/---

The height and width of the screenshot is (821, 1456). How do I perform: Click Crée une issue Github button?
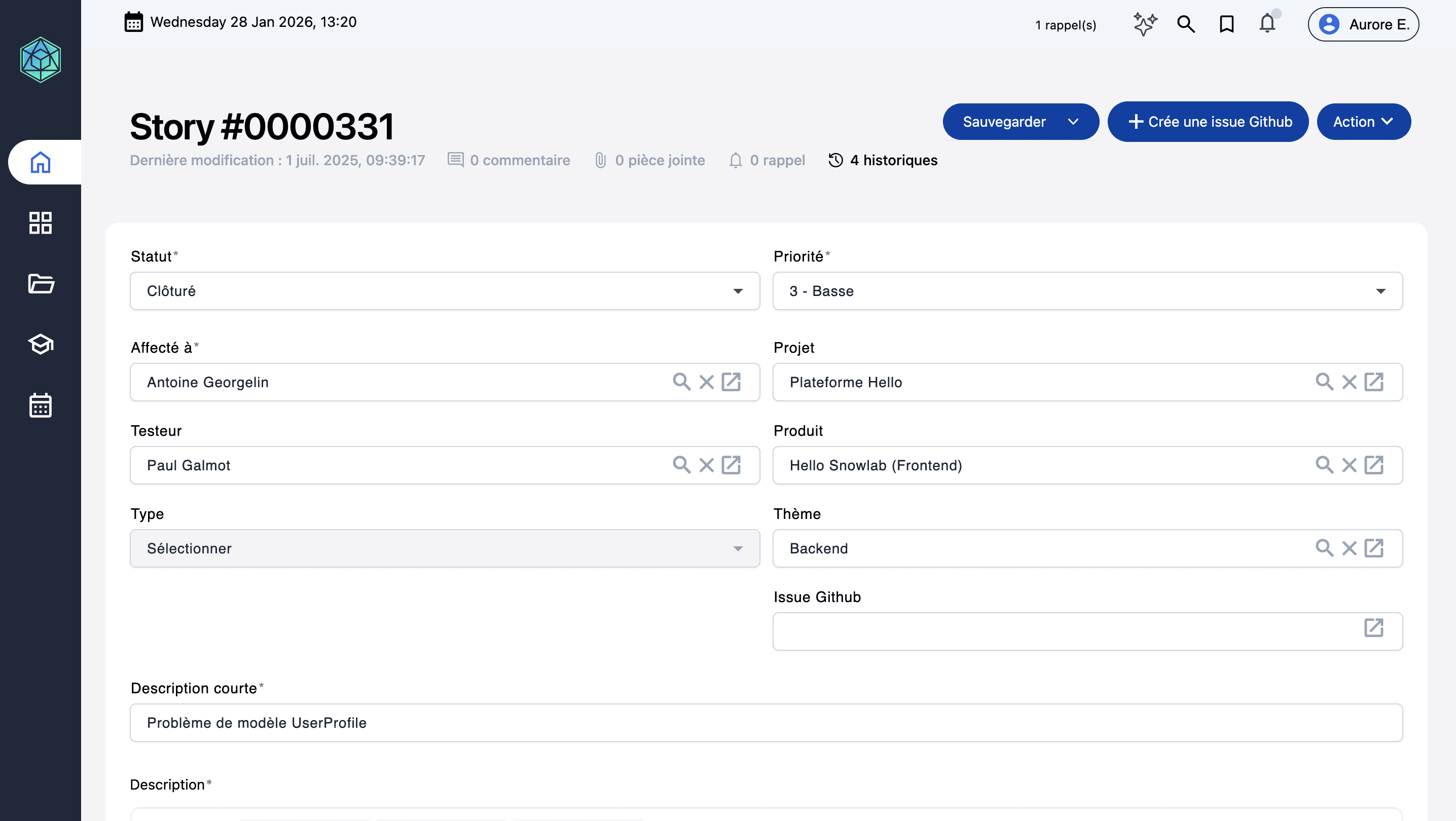click(x=1208, y=122)
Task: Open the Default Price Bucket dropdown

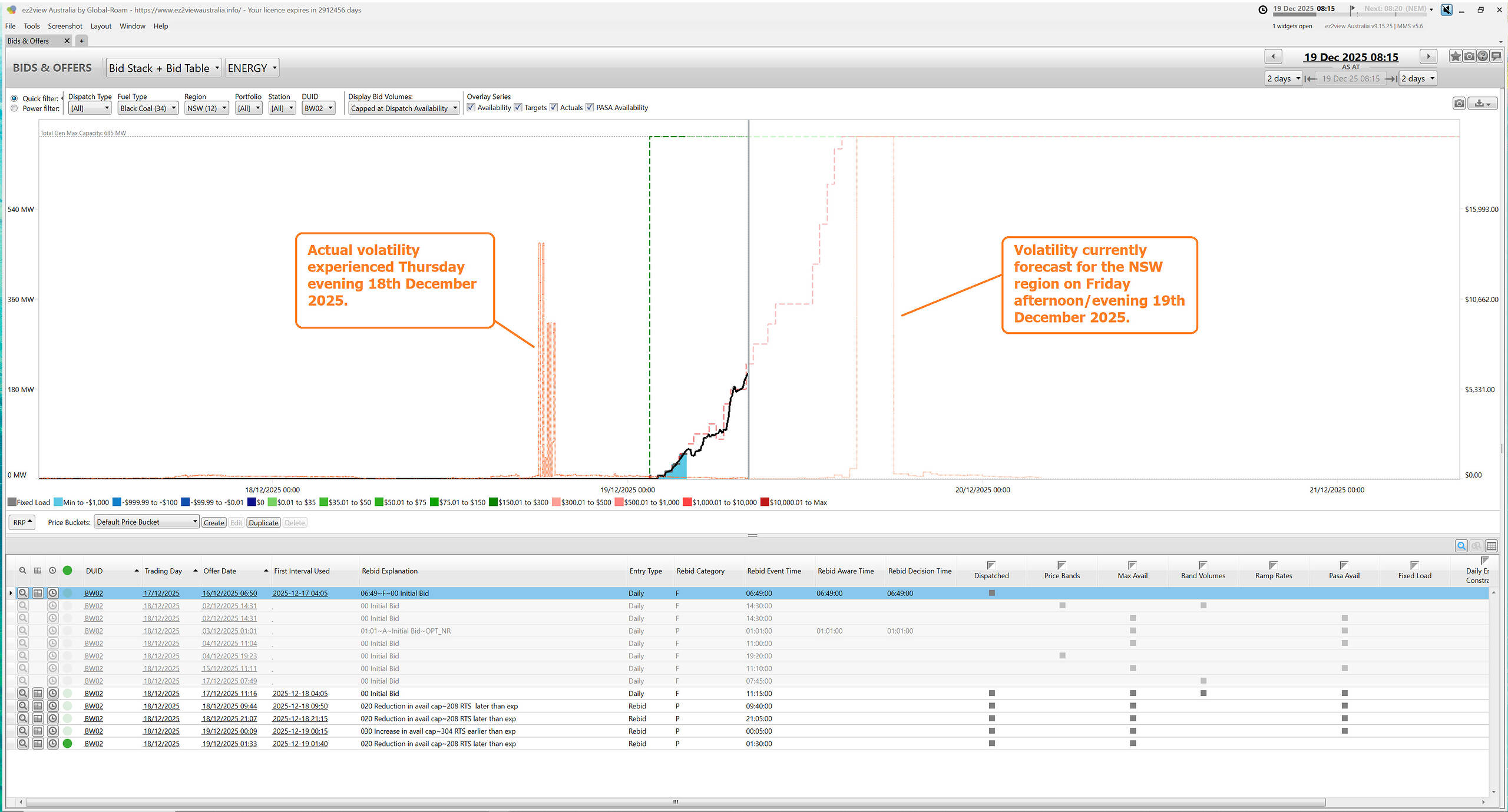Action: [x=146, y=522]
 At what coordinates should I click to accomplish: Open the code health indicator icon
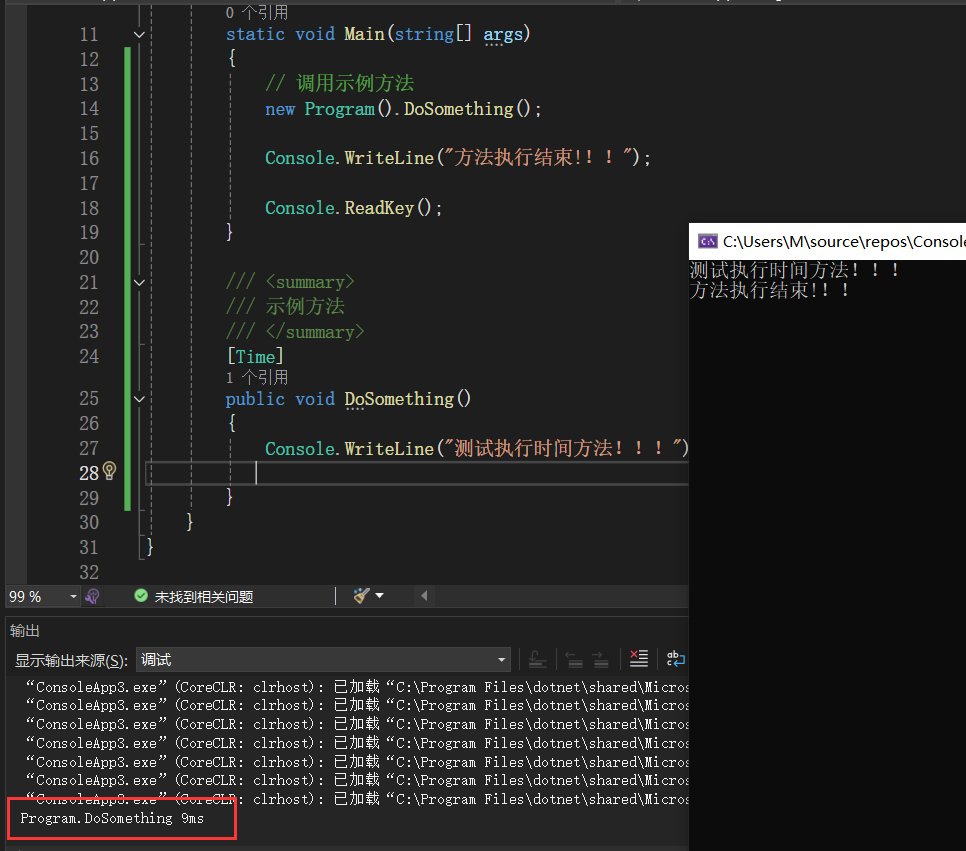pyautogui.click(x=92, y=596)
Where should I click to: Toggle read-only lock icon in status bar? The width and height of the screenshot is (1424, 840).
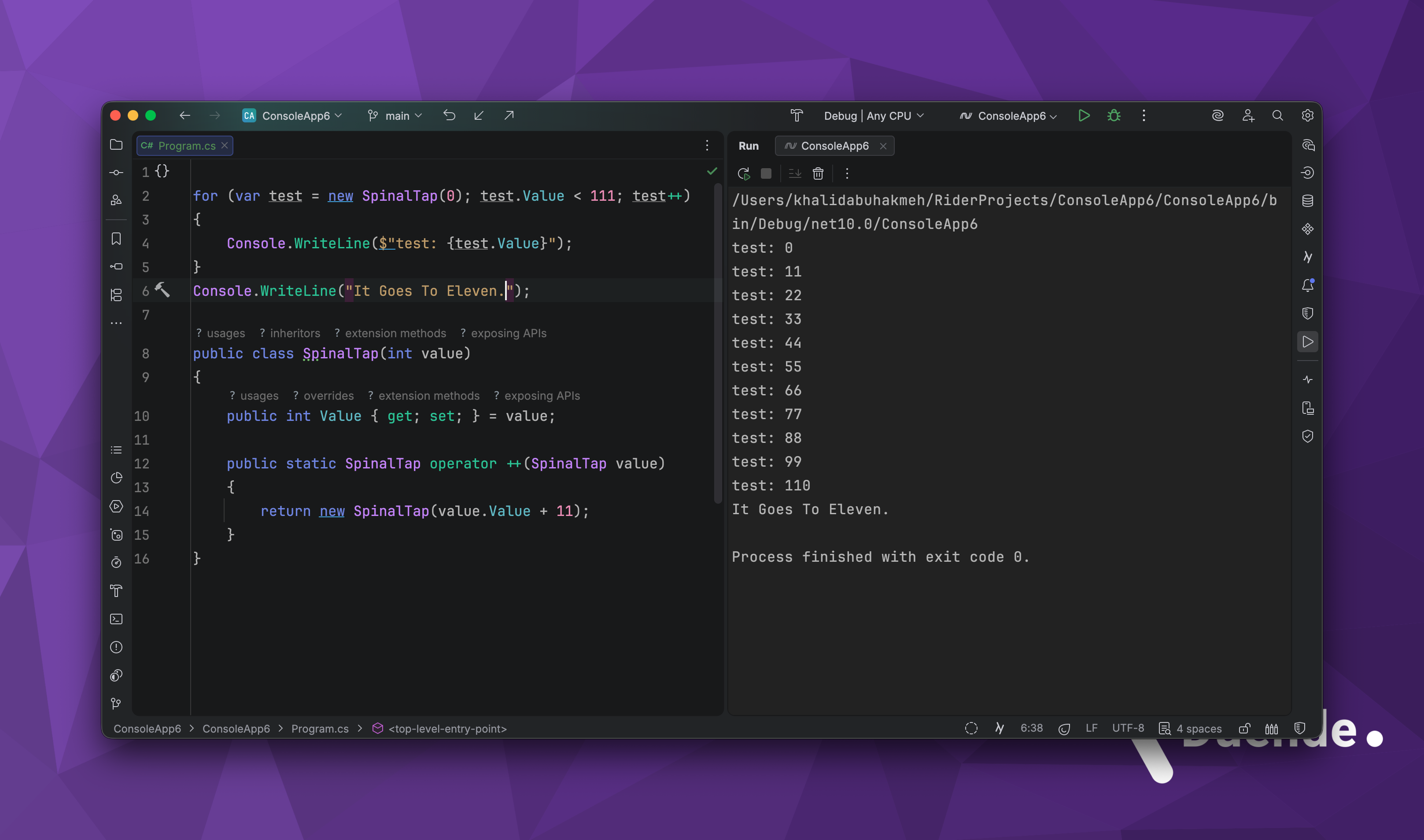(x=1244, y=729)
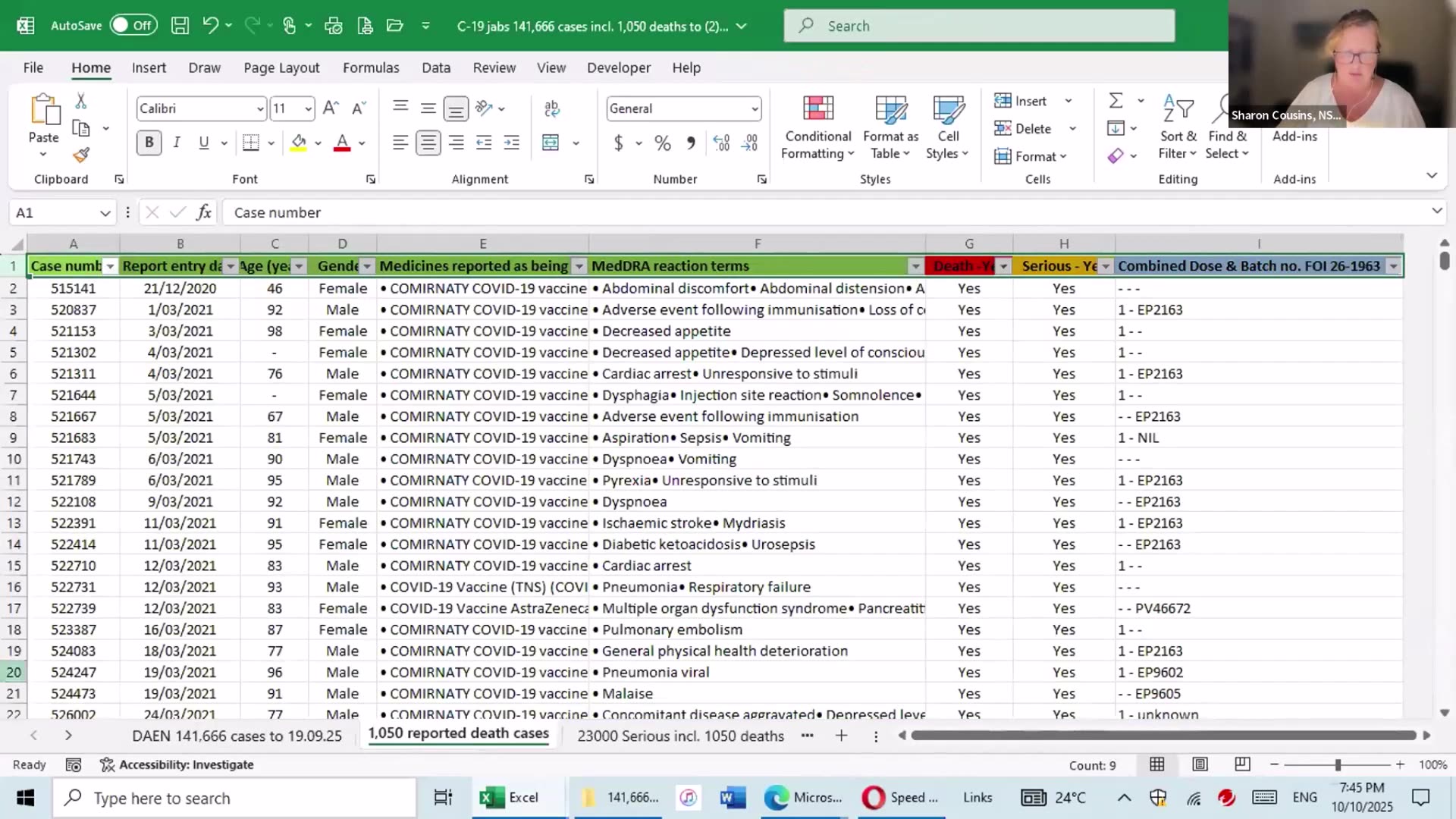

\---

▶ Problem
Express the rows above as a Markdown table with two columns, Number and Row line, numbering each line and skipping blank lines. Leave the pictures out of the table.

▶ Correct result
| Number | Row line |
|---|---|
| 1 | The height and width of the screenshot is (821, 1456). How do I perform: Click Crée une issue Github button? |
| 2 | click(x=1208, y=122) |
| 3 | Task: Open the Default Price Bucket dropdown |
| 4 | Action: [x=146, y=522] |
| 5 |  At what coordinates should I click to accomplish: Open the code health indicator icon |
| 6 | pyautogui.click(x=92, y=596) |
| 7 | Where should I click to: Toggle read-only lock icon in status bar? The width and height of the screenshot is (1424, 840). |
| 8 | (x=1244, y=729) |